Il y a vingt trois ans, jour pour jour, le vendredi 1er Juin 2001, il est environ vingt trois heures, des centaines de jeunes font la queue à l’entrée d’une discothèque très branchée du bord de mer de Tel Aviv : le Dolphinarium. La clientèle est jeune, beaucoup ne sont pas majeurs, ils sont pour la plupart originaires de Russie ou d’Ukraine. Parmi eux, un jeune de leur âge, visiblement un juif orthodoxe si l’on juge par ses vêtements, erre dans la foule en se moquant de ces jeunes. Et soudain, un peu avant vingt trois heures trente, le kamikaze palestinien déguisé en orthodoxe fait exploser sa ceinture, tuant sur place vingt et un jeunes dont seize adolescents, et blessant plus de cent vingt personnes.
Pourtant, un cessez-le-feu et des pourparlers israélo-palestiniens étaient en cours. Rien ne laissait présager cet événement. Les deux sœurs Yelena et Youlia Nalimova se réjouissaient de rejoindre leurs amis. Leur mère, Alla Nalimova, se souvient : "Yelena faisait des études de comptabilité et attendait avec impatience son enrôlement à l'armée. Youlia voulait devenir coiffeuse. Ce vendredi 1er juin 2002 était une journée normale, la chose spéciale dont je me souviens était que mes filles essayaient les robes que je leur avais rapportées de Russie, des robes qui ne convenaient pas au climat chaud israélien, elles ont dansé, ri et chanté, c'étaient les dernières heures de grâce que nous avons eu ensemble". Les deux sœurs Nalimova font partie des jeunes qui sont morts ce soir-là.
A l’annonce de l’attentat, dans Ramallah, des dizaines de Palestiniens font la fête dans les rues et tirent en l'air en signe de joie.
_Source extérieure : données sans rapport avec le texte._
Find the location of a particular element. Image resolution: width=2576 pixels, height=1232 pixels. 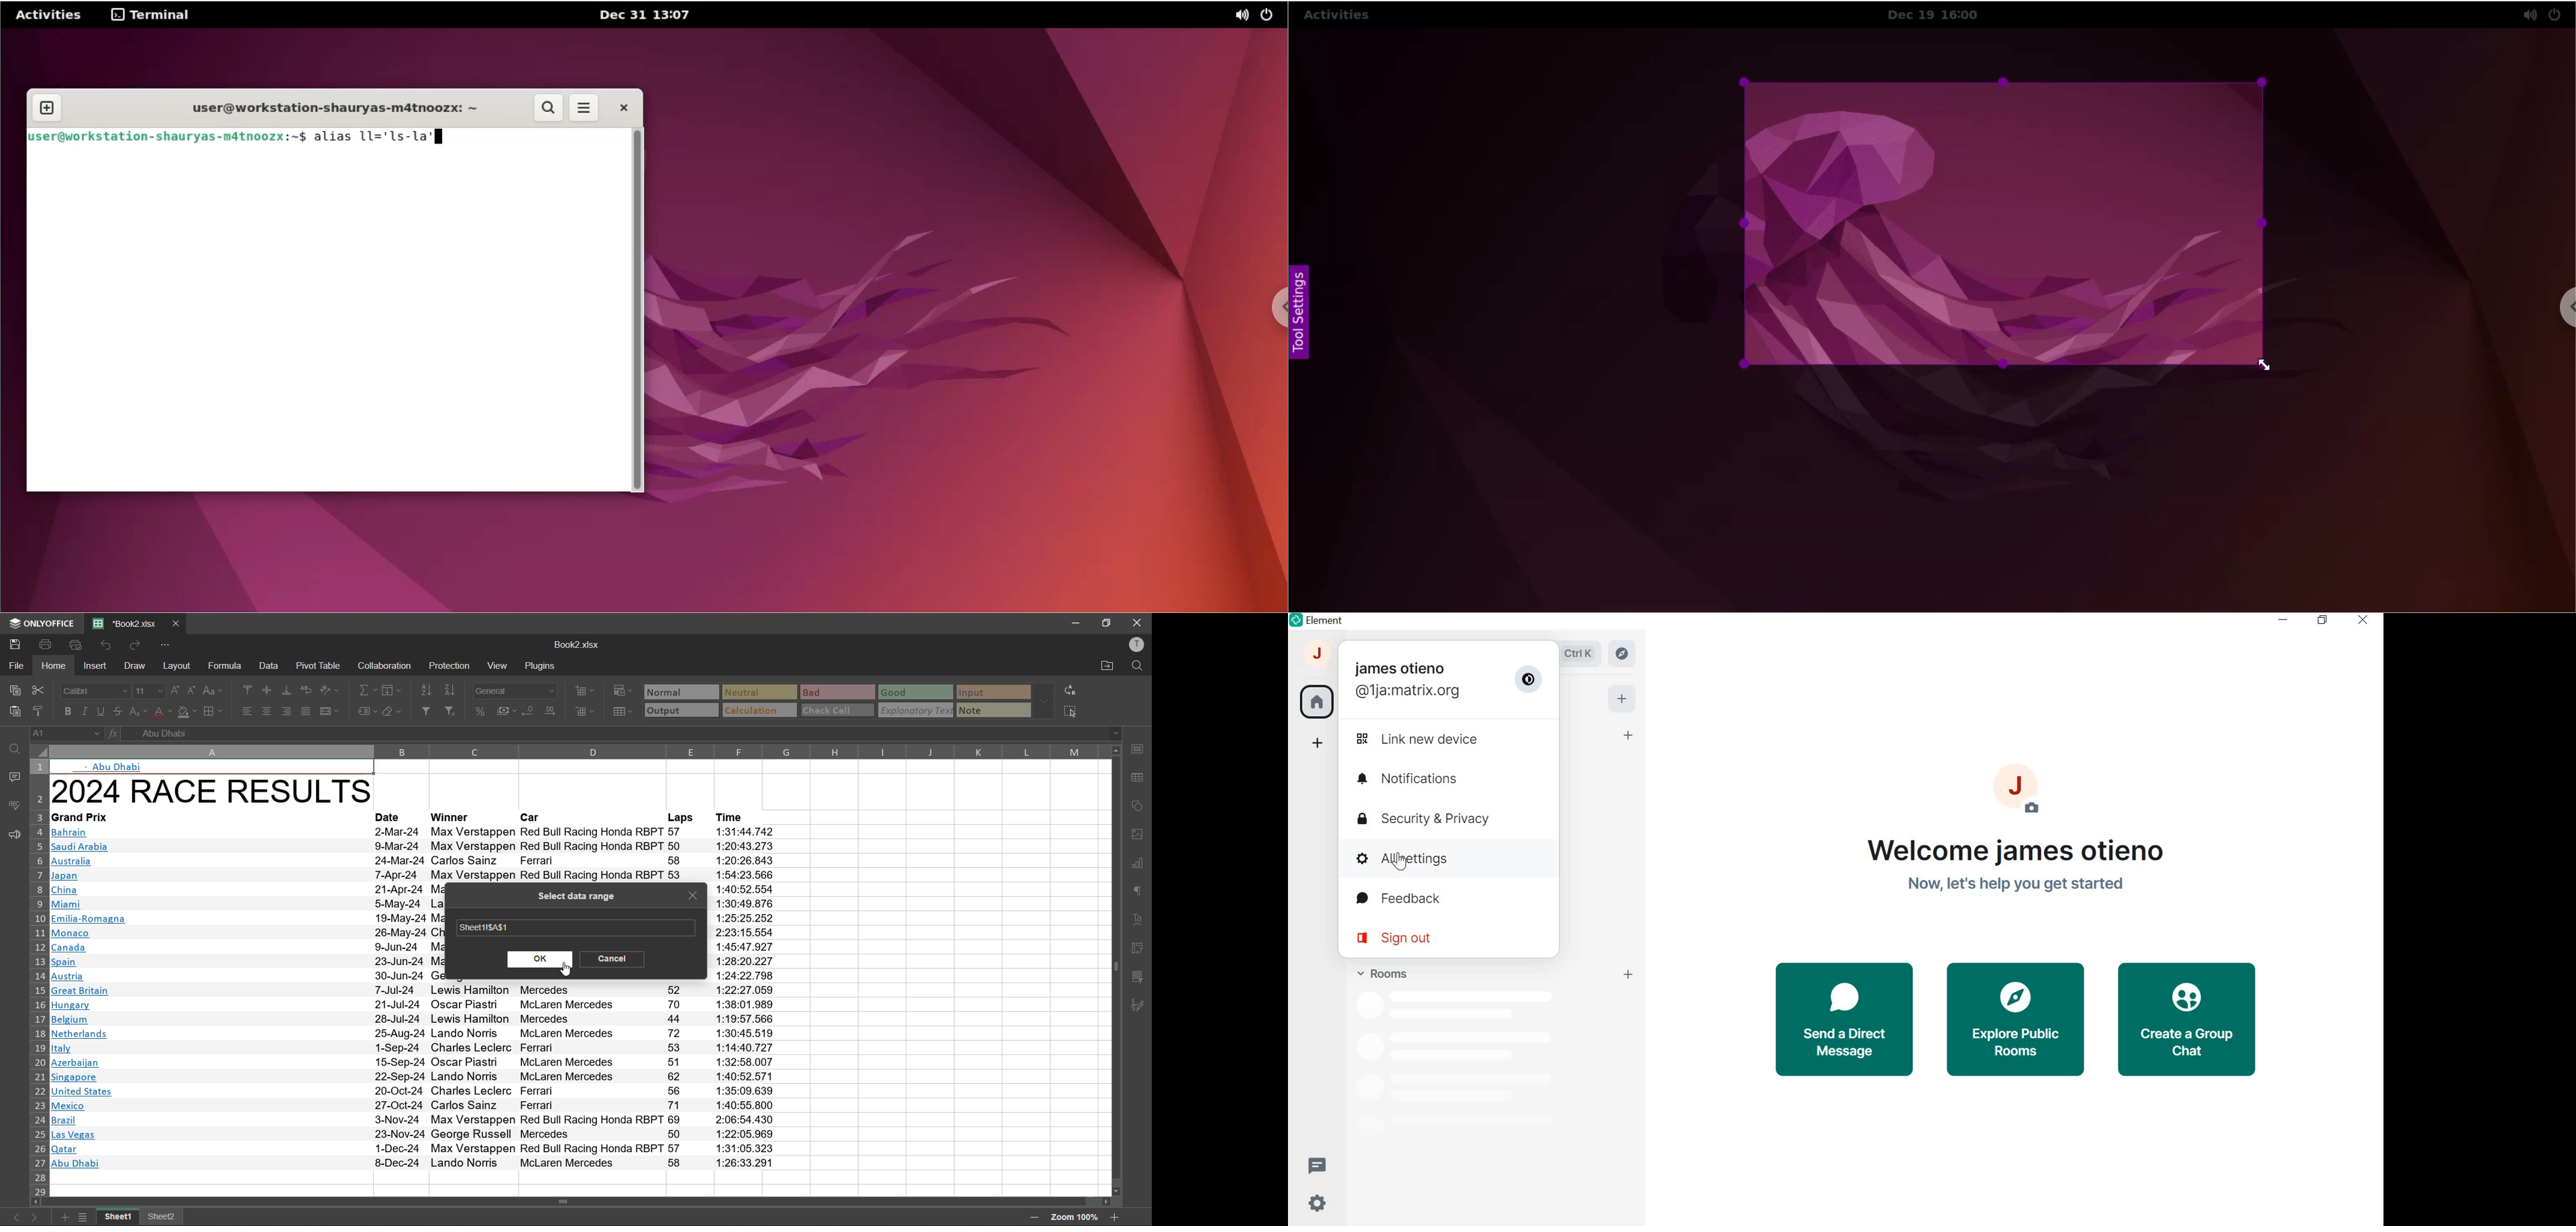

plugins is located at coordinates (541, 668).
En Jordanie où il réside, le père du terroriste salue l’acte de son fils : "Je suis fou de joie d’apprendre la mort de mon fils en "martyr". Je souhaite que mes quatre fils restants deviennent également des "martyrs", meurent pour la mosquée Al-Aqsa et causent de lourdes pertes parmi l'ennemi, comme leur frère l'a fait". Il recevra deux mille dollars du ministère palestinien des Affaires sociales ainsi qu’une lettre de félicitation de Yasser Arafat qui salue "un merveilleux modèle d'héroïsme, de virilité et de volonté d'abnégation". Officiellement, l’Autorité palestinienne condamne l’attentat…
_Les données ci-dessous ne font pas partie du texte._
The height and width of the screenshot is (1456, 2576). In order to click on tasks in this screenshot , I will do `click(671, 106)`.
L’attentat terroriste palestinien du 1er juin 2001 à l’entrée de la discothèque du Dolphinarium de Tel Aviv, qui a fait 21 morts et plus de 120 blessés, a fortement marqué la société israélienne, et pourtant, plus de vingt ans après, son souvenir est effacé de la mémoire collective, notamment chez les jeunes qui furent pourtant les premières cibles de cette attaque. C’est ainsi que d’année en année, nous nous sommes accoutumés à ce "Génocide par étapes" contre le peuple d’Israël, en faisant de chaque attentat un événement immédiat, surprenant, impromptu, sans lien avec tous les autres attentats. En réalité, chaque jour de l’année, des tentatives d’attentats sont déjoués par les forces de sécurité israéliennes, et chaque lieu de vie qui sont des lieux de massacre potentiels – centres commerciaux, synagogues, écoles, stations de bus, aéroports, marchés, rues piétonnes, restaurants – sont gardés en permanence par des vigiles pour empêcher les attentats, les clients sont contrôlés, les sacs sont fouillés, les objets suspects sont signalés.